In LangChain, a "chain" is a sequence of processing steps where each step's output becomes the input for the next step. The idea is to create a pipeline that integrates multiple components like language models, templates, and data retrieval systems to handle complex natural language processing tasks. This modular approach allows for flexible and customizable workflows.
We'll be creating a very chain with just a single link like this.
chain = create_sql_query_chain(llm = llm, db = db)
Now that our langchain is created it's time to invoke it and ask questions!
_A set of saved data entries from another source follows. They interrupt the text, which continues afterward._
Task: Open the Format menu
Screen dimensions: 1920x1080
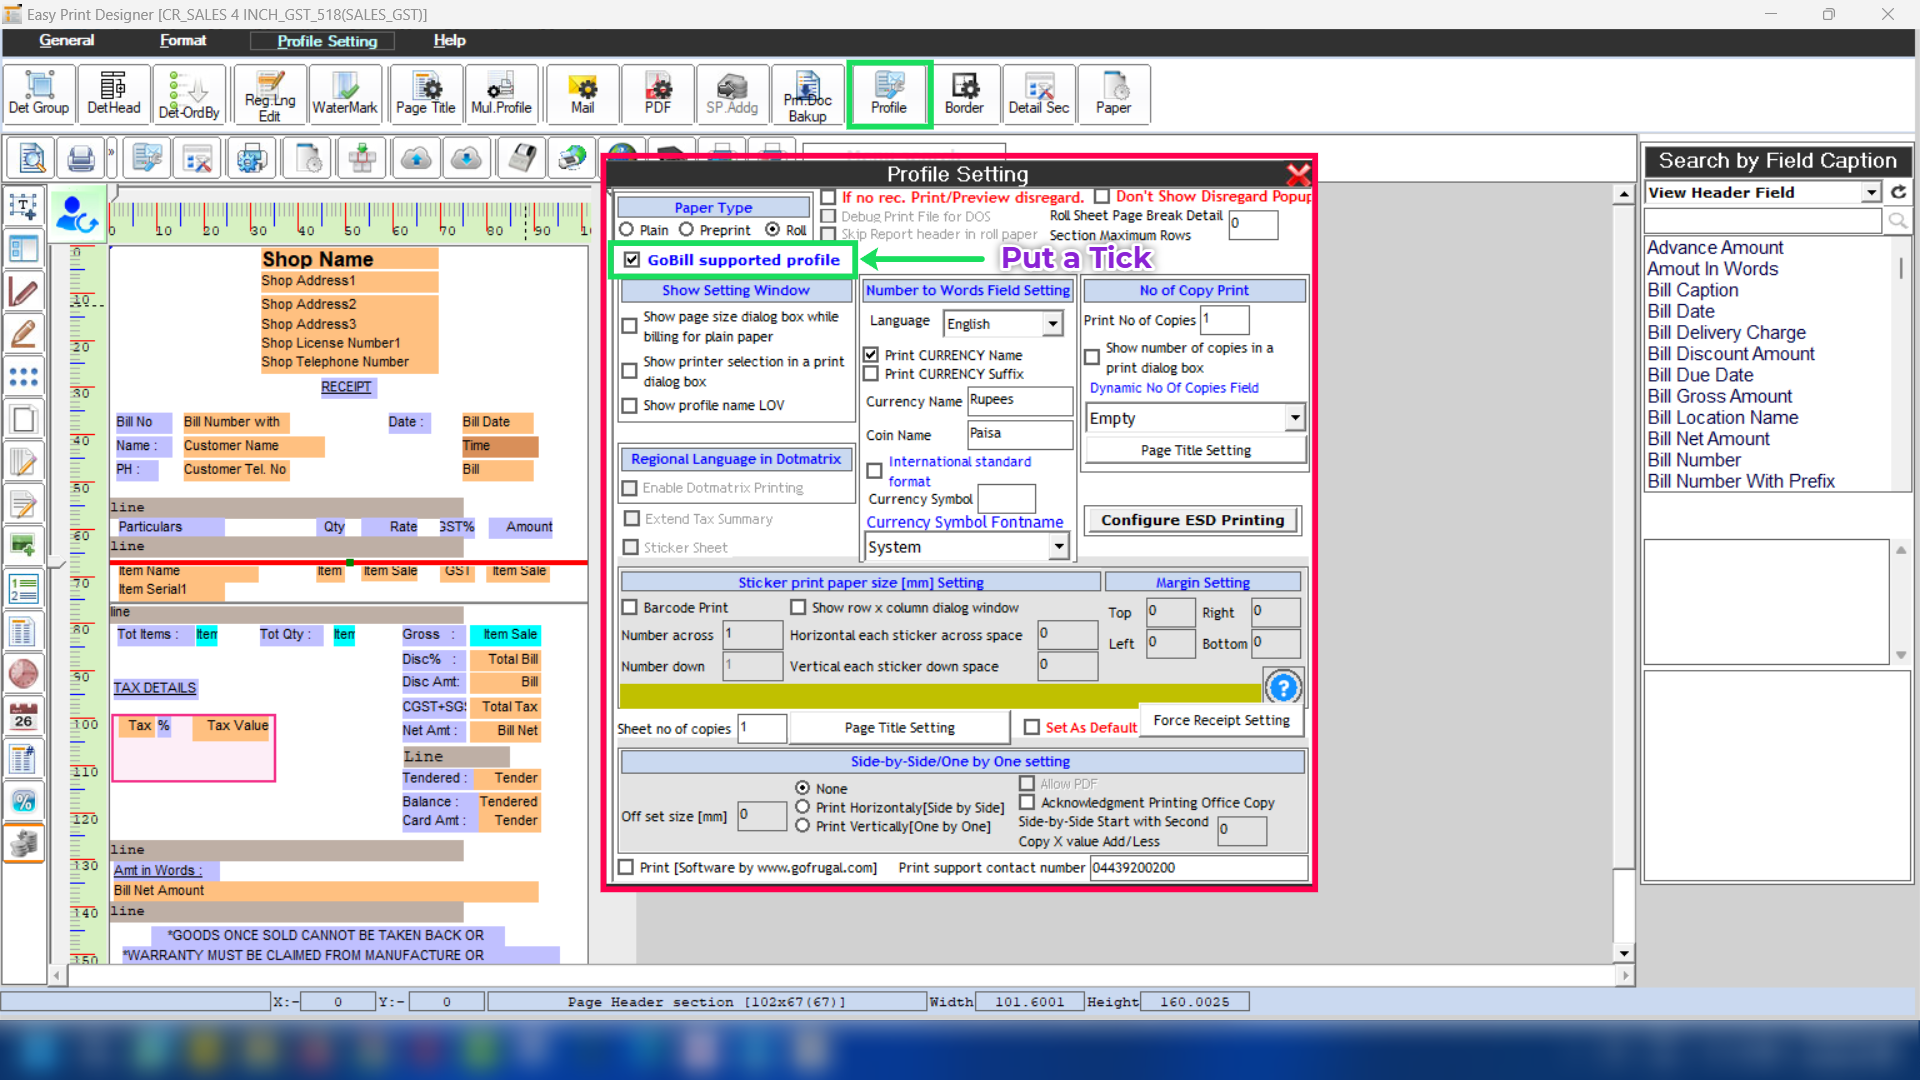Action: (x=183, y=41)
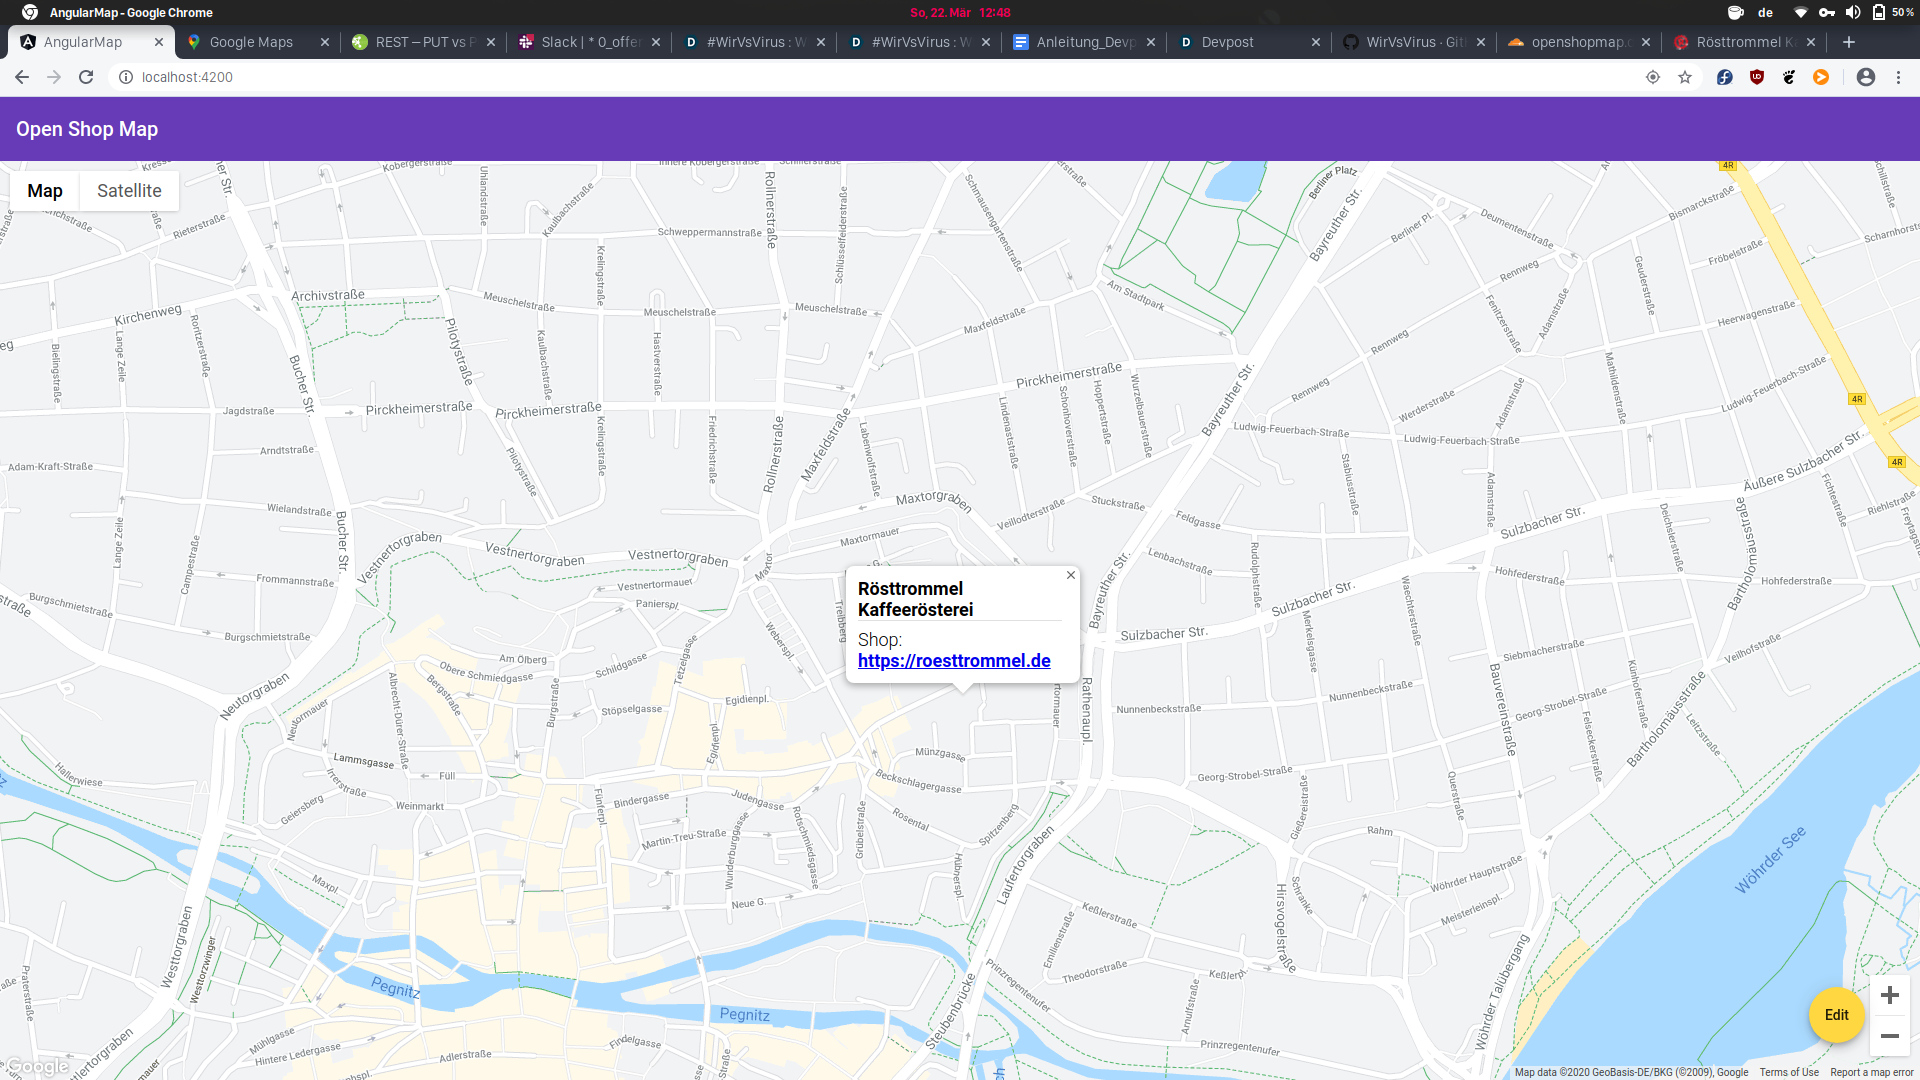The height and width of the screenshot is (1080, 1920).
Task: Open a new browser tab
Action: [1849, 42]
But before doing this, notice that although we have provided the database to the llm model, it still doesn't know the context for tables and what this data means, although this is not a necessary step, it helps improve the accuracy of the queries.
We'll do this by simply passing some additional information about the table embedded into our query like this
database_description = (
"The database consists of two tables: `public.employees_table` and `public.departments_table`. This is a PostgreSQL database, so you need to use postgres-related queries.\n\n"
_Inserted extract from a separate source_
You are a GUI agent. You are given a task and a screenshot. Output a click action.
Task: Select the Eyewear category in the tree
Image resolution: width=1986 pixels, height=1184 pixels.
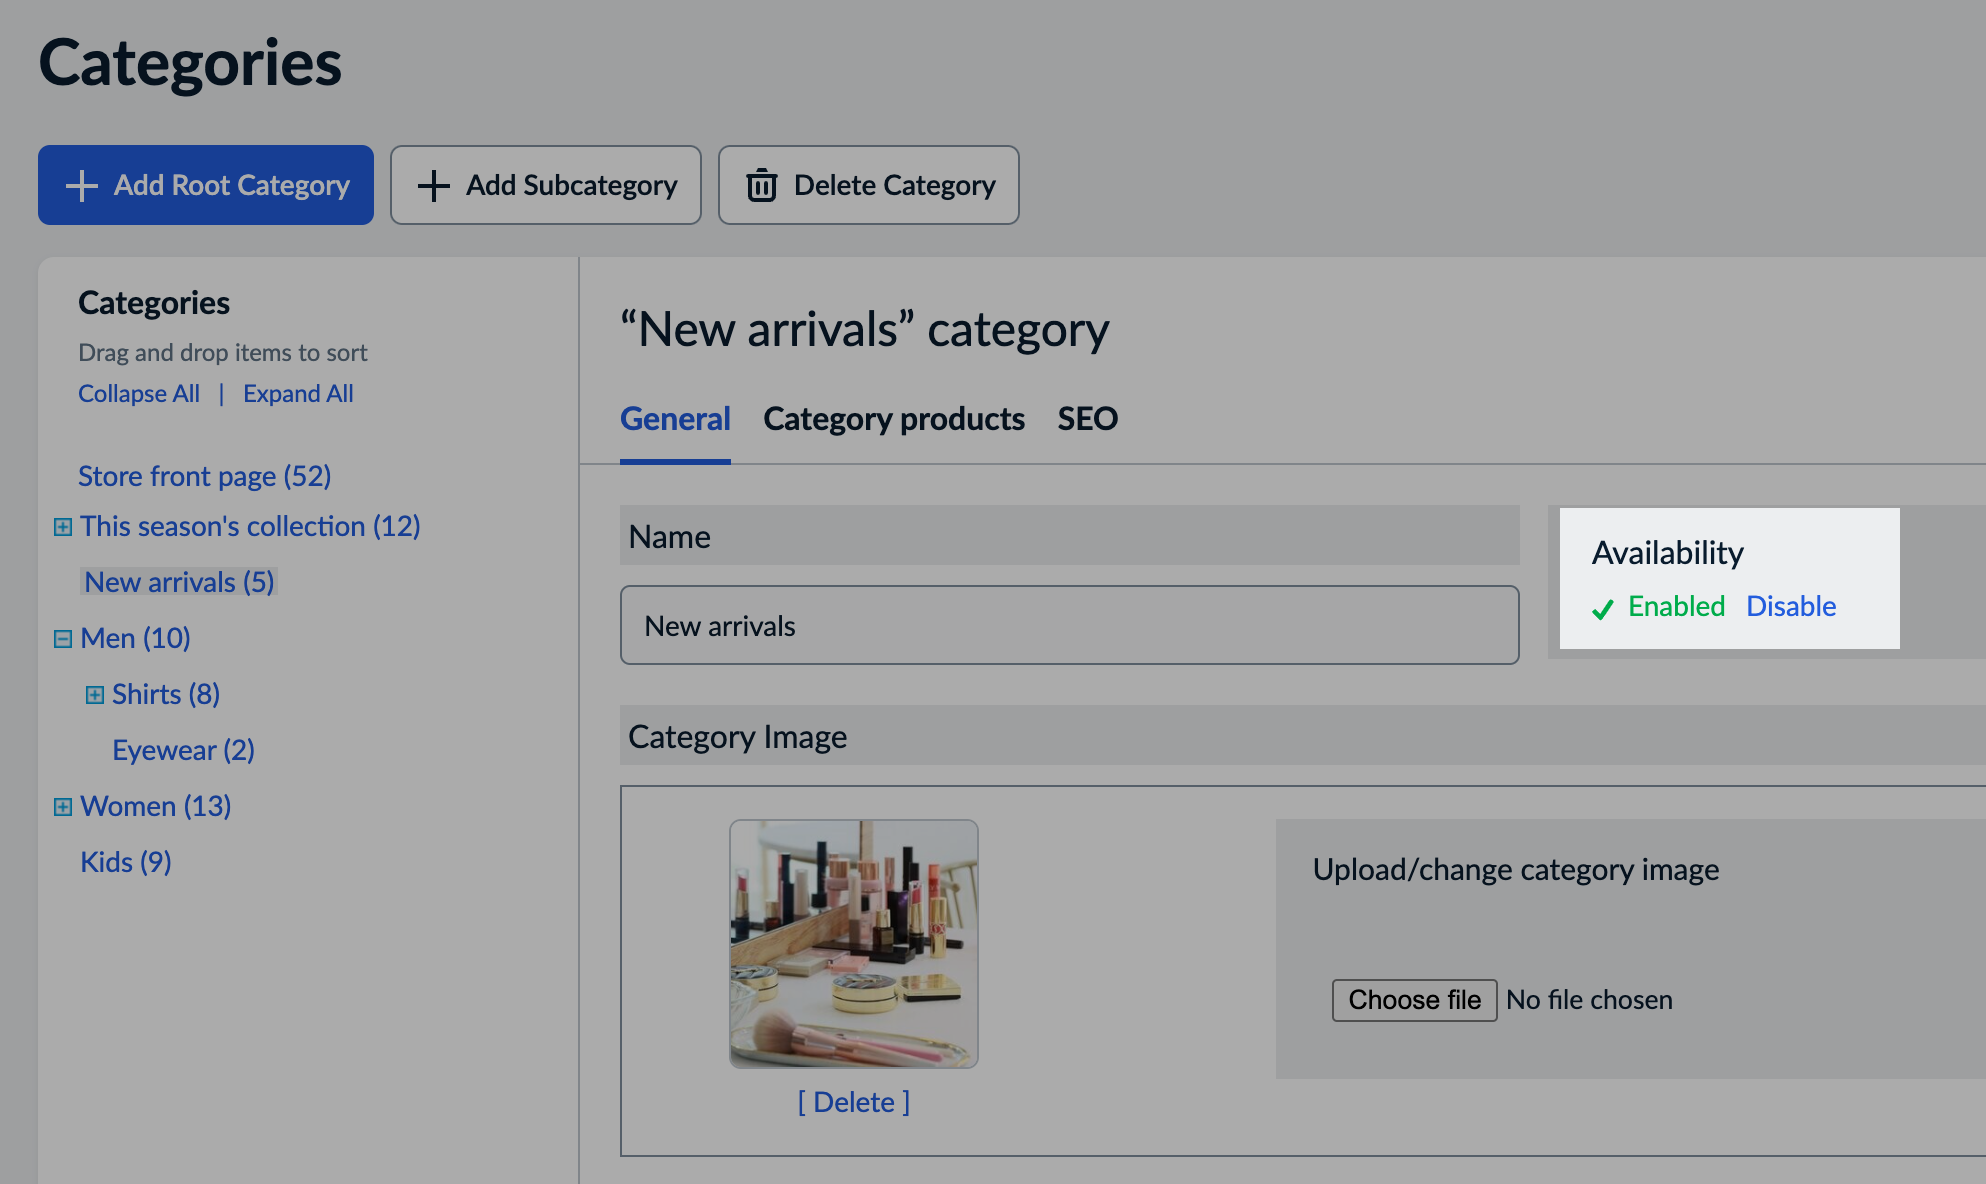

"The `public.employees_table` table records details about the employees in a company. It includes the following columns:\n"
"- `EmployeeID`: A unique identifier for each employee.\n"
"- `FirstName`: The first name of the employee.\n"
"- `LastName`: The last name of the employee.\n"
"- `DepartmentID`: A foreign key that links the employee to a department in the `public.departments_table` table.\n"
"- `Salary`: The salary of the employee.\n\n"
"The `public.departments_table` table contains information about the various departments in the company. It includes:\n"
"- `DepartmentID`: A unique identifier for each department.\n"
"- `DepartmentName`: The name of the department.\n"
"- `Location`: The location of the department.\n\n"
"The `DepartmentID` column in the `public.employees_table` table establishes a relationship between the employees and their respective departments in the `public.departments_table` table. This foreign key relationship allows us to join these tables to retrieve detailed information about employees and their departments."
)
response = chain.invoke({"question": database_description + " How many employees have salary above 70k?"})
And that's it!
If you print the response, you should see that it contains an SQL query, but since this query is generally accompanied by some additional text, we'll be using an extra parsing method to recover our SQL query.
import re
def extract_sql_query(response):
# Define the regular expression pattern to match the SQL query
pattern = re.compile(r'SQLQuery:\s*(.*)')
# Search for the pattern in the response
match = pattern.search(response)
if match:
# Extract and return the matched SQL query
return match.group(1).strip()
else:
return None
sql_query = extract_sql_query(response)
And now if we print the sql_query, it should contain the final cleaned up query that we can execute to get the result
SELECT COUNT(*) FROM public.employees_table WHERE "Salary" > 70000
To execute the query, you can do the following.
result = db.run(sql_query)
print(result)
#1
Conclusion
You have now created a simple query tool with PostgreSQL database using natural language. This simple implementation demonstrates the potential of integrating LLMs with databases to provide a more intuitive user experience. While this is a basic query tool, it opens up many exciting possibilities for future enhancements.
In the next steps, we will explore adding memory to this implementation, enabling it to retain context and build upon previous interactions. Additionally, we'll incorporate features such as replying in natural language, drawing graphs to visualize query results, and calling functions using LLMs to perform more complex operations. These advancements will transform our chatbot from a straightforward query tool into a powerful interactive assistant capable of sophisticated data analysis and user interaction.